Calviri is conducting the world’s largest canine cancer vaccine study to test the efficacy of a preventative vaccine against cancer. Other clinical trials in development include pediatric cancer and patient responders to checkpoint inhibitor immunotherapies.
Norton, a 9 year old rat terrier mix receives one of the first vaccines in the Vaccinations Against Canine Cancer Study (VACCS)
- Calviri is conducting the world’s largest canine vaccine study to test the efficacy of a preventative vaccine against cancer. Through the ASU Foundation and in collaboration with Colorado State University we are using a $6.4 M grant from Open Philanthropy Project to fund the vaccine study in dogs. This ongoing clinical cancer trial (VACCS) is testing a preventative vaccine to protect against all major cancers. A patent is filed on its composition.
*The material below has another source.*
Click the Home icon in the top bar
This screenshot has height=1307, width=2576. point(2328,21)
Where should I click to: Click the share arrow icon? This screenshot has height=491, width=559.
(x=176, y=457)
- Calviri has funding from the Gateway Foundation to conduct a therapeutic trial against pediatric DIPG brain cancer (diffuse intrinsic pontine glioma). Starting in Q1 2020, it will be conducted at Phoenix Children’s and National Children’s Hospitals.
- In a collaborative trial with MD Anderson serum samples from cancer patients that received checkpoint inhibitor immunotherapy were tested on the frameshift peptide arrays. Results indicate that responders can be distinguished from non-responders. Additional patient samples have been collected to extend this effort toward a companion diagnostic for immunotherapeutic treatments.